Menyingkap Kerja Sama Uni Emirat Arab dan Israel
Sebuah organisasi HAM yang berbasis di Inggris membongkar kedok kerja sama antara rezim Zionis Israel dan Uni Emirat Arab (UEA) dalam masalah terorisme yang selama ini ditutupi oleh penguasa Arab itu.
Laporan organisasi Arab untuk hak asasi manusia (AOHR) menunjukkan dua orang pelaku teror Mahmoud Mabhouh, pejabat Hamas yang tewas di Uni Emirat Arab, hingga kini secara bebas hidup di negara Arab itu. Organisasi HAM ini dalam statemennya menyatakan, pelaku teror terhadap Mahmoud Mabhouh setelah melakukan aksinya meninggalkan Uni Emirat Arab menuju Yordania. Tapi petugas keamanan menyerahkan mereka kepada pejabat Uni Emirat Arab.
Aksi teror terhadap Mahmoud Mabhouh terjadi pada 19 Januari 2010 di sebuah hotel Dubai. Dilaporkan, petugas dinas intelejen Israel, Mossad melancarkan sebuah operasi pembunuhan terhadap Mabhouh di sebuah hotel di kota Dubai, dan mereka menyuntikkan bahan kimia hingga merenggut nyawa aktivis Palestina ini.

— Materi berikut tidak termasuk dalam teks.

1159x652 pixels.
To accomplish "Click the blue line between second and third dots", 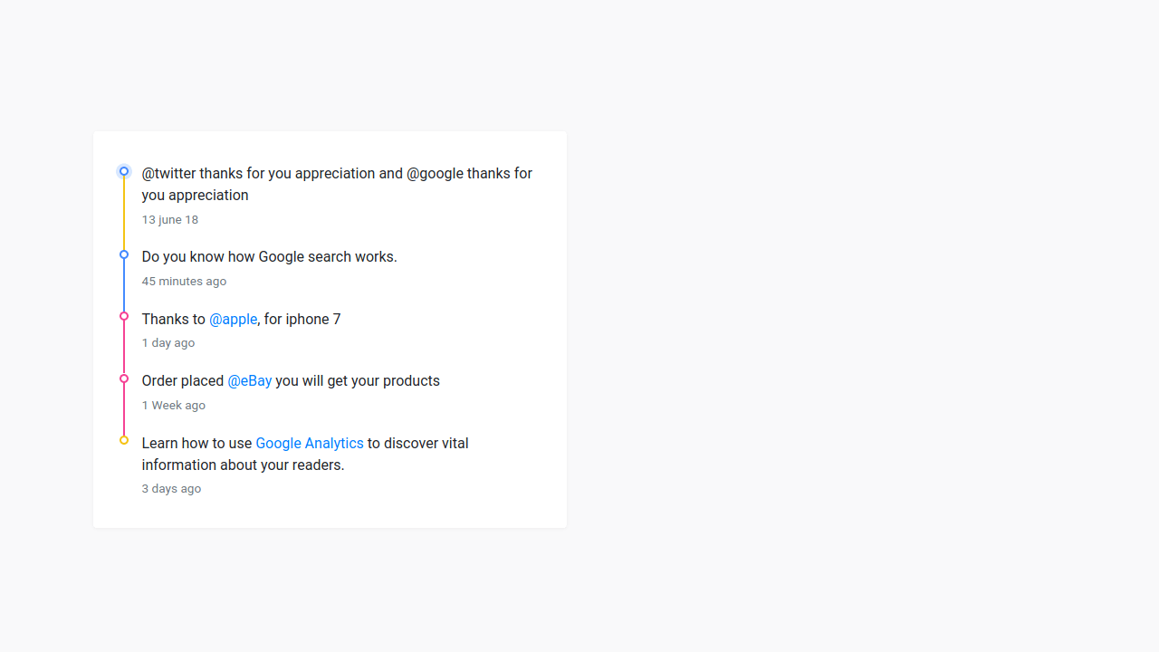I will pyautogui.click(x=124, y=285).
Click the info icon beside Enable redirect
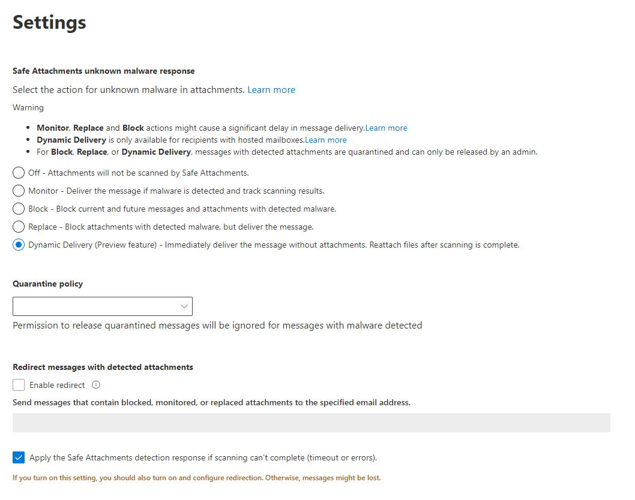Image resolution: width=635 pixels, height=500 pixels. [x=96, y=385]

Berita pembunuhan Mahmoud Mabhouh tersebut juga dilaporkan televisi Aljazeera, Qatar. Sejumlah dokumen menunjukkan tujuh tahun sebelum aksi teror terhadap Mabhouh dilancarkan, mereka dibebaskan dari penjara oleh petugas keamanan Uni Emirat Arab. Pelaku melakukan berbagai pertemuan dengan salah seorang intel Mossad.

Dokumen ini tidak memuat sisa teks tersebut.